Work instructions: If a line in the records below holds the word "will", copy it.

Input records: Begin

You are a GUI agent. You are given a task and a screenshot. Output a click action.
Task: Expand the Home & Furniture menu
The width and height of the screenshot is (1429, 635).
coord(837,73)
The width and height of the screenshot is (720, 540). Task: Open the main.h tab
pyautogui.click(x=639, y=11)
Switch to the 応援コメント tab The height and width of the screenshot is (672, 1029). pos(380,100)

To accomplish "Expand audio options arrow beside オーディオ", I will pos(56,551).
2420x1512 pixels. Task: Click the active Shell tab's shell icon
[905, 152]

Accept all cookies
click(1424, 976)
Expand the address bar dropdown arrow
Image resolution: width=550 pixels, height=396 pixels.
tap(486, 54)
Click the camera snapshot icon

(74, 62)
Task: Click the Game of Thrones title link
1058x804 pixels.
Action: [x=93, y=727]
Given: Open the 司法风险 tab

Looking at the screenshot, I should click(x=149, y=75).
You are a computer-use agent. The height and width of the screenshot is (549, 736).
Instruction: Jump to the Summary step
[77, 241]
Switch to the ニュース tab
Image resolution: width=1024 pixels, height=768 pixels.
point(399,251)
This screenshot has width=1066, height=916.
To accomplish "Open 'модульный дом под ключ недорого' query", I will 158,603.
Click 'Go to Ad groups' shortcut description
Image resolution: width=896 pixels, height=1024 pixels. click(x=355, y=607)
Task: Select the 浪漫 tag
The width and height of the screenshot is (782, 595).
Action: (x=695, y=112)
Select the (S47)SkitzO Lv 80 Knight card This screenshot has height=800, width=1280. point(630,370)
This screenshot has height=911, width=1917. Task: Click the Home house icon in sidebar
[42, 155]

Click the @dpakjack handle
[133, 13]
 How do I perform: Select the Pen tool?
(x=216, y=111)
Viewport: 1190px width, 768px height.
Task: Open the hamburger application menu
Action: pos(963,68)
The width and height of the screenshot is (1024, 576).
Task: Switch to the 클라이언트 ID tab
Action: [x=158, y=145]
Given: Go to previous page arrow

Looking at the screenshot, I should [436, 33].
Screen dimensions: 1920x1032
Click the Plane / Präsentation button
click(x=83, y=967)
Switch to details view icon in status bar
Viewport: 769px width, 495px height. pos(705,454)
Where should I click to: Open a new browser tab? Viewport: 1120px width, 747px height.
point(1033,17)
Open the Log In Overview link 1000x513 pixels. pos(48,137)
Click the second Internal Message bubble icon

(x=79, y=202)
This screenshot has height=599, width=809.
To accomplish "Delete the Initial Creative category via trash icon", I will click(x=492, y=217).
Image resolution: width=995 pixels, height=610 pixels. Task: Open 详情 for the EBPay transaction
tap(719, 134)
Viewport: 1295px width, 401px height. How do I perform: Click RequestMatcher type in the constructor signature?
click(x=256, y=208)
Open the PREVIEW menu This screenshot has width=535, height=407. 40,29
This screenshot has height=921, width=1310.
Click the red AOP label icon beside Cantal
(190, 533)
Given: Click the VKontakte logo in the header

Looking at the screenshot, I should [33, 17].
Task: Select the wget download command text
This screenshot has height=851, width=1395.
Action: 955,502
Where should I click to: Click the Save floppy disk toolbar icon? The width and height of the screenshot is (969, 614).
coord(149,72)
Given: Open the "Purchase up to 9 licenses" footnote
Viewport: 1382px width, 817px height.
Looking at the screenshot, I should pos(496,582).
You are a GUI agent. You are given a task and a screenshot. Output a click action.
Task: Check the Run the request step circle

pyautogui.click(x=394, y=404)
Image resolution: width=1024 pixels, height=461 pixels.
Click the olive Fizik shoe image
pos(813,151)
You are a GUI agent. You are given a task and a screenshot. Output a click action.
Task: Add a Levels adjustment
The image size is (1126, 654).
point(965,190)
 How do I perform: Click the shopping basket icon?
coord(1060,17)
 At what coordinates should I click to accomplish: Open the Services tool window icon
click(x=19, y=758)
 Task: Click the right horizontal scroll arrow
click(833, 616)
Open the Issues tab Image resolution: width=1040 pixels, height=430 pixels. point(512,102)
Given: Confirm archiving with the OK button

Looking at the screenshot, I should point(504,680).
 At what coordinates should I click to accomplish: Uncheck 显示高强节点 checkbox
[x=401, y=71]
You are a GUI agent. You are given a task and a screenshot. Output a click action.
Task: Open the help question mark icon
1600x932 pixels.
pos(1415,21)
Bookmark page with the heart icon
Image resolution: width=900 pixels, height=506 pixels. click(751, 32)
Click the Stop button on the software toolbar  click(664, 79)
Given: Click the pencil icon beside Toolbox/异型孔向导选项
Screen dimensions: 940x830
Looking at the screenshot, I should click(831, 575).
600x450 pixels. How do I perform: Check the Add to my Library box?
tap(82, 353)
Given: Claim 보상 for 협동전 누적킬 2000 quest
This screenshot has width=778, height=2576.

Input records: End

Solution to the exercise:
To accomplish "Expand audio options arrow beside オーディオ", I will pos(56,551).
To accomplish "Open 'модульный дом под ключ недорого' query", I will 158,603.
To accomplish "Delete the Initial Creative category via trash icon", I will click(x=492, y=217).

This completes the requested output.